(TEXT SECTION begins)

What I see right now is a lot of affirming the truth of Reformed Christianity but not much denying of its alternatives. (The Federal Visionaries might have a different perspective on that.) The reason has to do, in my opinion, with an erroneous idea of charity that regards love as only affirming and not involving correction and rebuke. I am reminded that this was the same impulse that drove "Presbyterians and Presbyterians Together" of a year ago or so. Obviously, the recent GA of the PCA would suggest that if Presbyterians can't get along, what are the chances of Presbyterians and Wesleyans doing so?

Sean Michael Lucas said...

Hi, Darryl: I'd love to read your CVT and Barth paper, simply because I believe that Van Til's take on Barth was one of his worst moments, not one of his bests. It would be striking to read your rehabilitation of him.

I do agree with you that ecumencity must be based upon orthodoxy and that this can be (must be) facilitated by "contending earnestly for the faith" (Jude 3-4). And yet, as our mutual personal and relational connections to fundamentalism should remind us, "contending" texts must be matched with "gentleness and meekness" texts like 2 Tim 2:23-26. Not all our contending is necessary nor is stridency necessarily "contending" (reading FV/anti-FV blogs can demonstrate this adequately enough).

(TEXT SECTION ends)
(INFORMATION SUPPLIED begins)

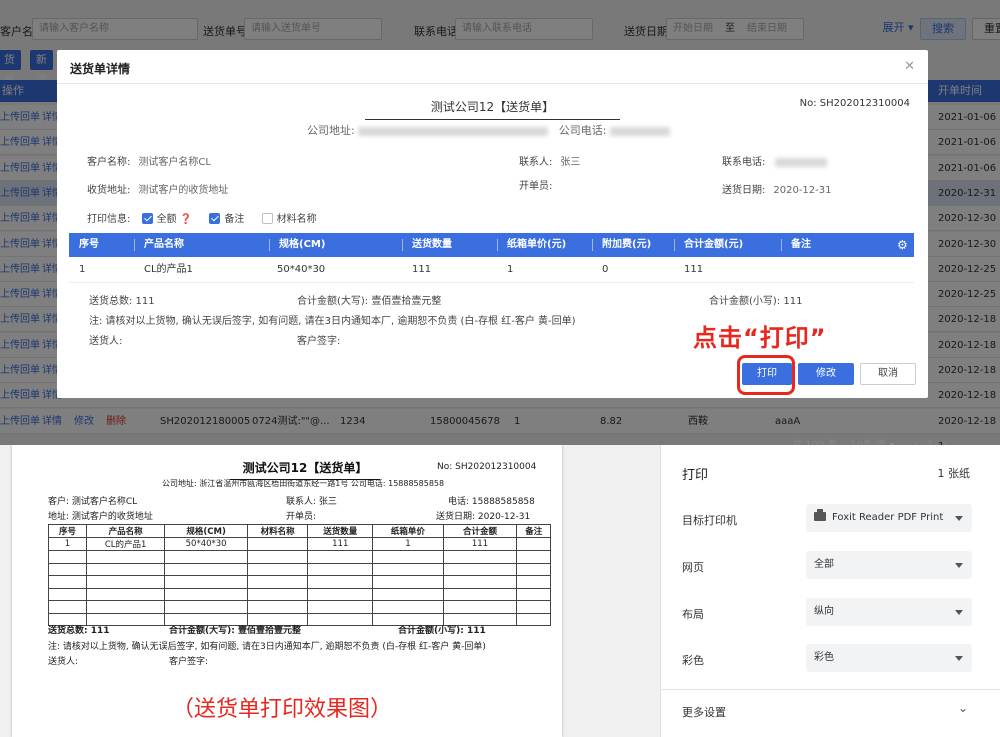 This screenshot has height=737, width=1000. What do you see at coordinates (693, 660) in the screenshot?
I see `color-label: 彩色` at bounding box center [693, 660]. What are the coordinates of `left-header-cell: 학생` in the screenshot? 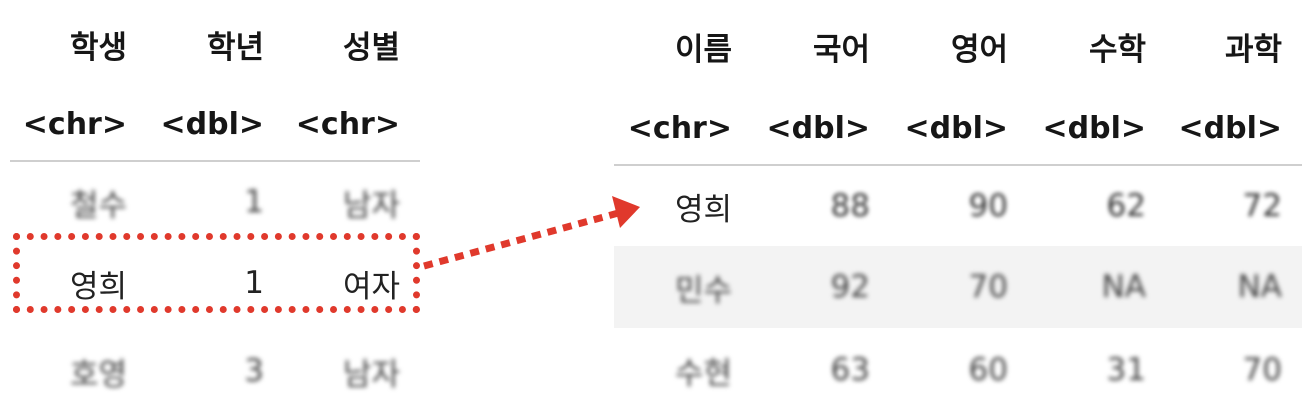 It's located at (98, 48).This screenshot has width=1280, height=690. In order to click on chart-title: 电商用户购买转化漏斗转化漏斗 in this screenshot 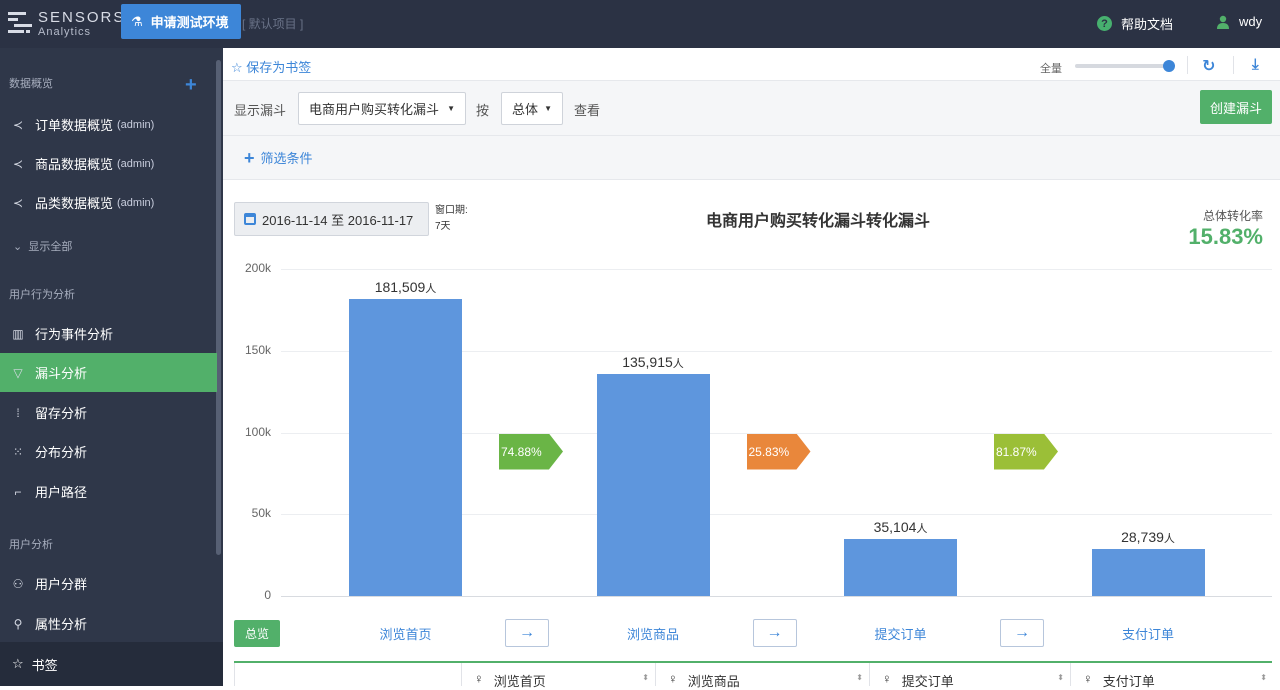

(INFORMATION SUPPLIED ends)

Continue the blog discussion about Reformed ecumenism and contending for the faith from the point where it stops.

> **RESULT FOR THIS TASK**:
My own take on our GA is actually different from yours; I think the Assembly spoke quite clearly about what it considered "essentials" of the system of doctrine, fixed points of what we believe. While it is not all that we would want to say, it is something and a good place to start (and actually fairly similar to what your denomination, the OPC, did last year). In doing so, I believe the GA thought it was ruling some views out of bounds; that will only be determined in the future. As a result, this affirming/denying continuum to which you point actually is occuring within our church.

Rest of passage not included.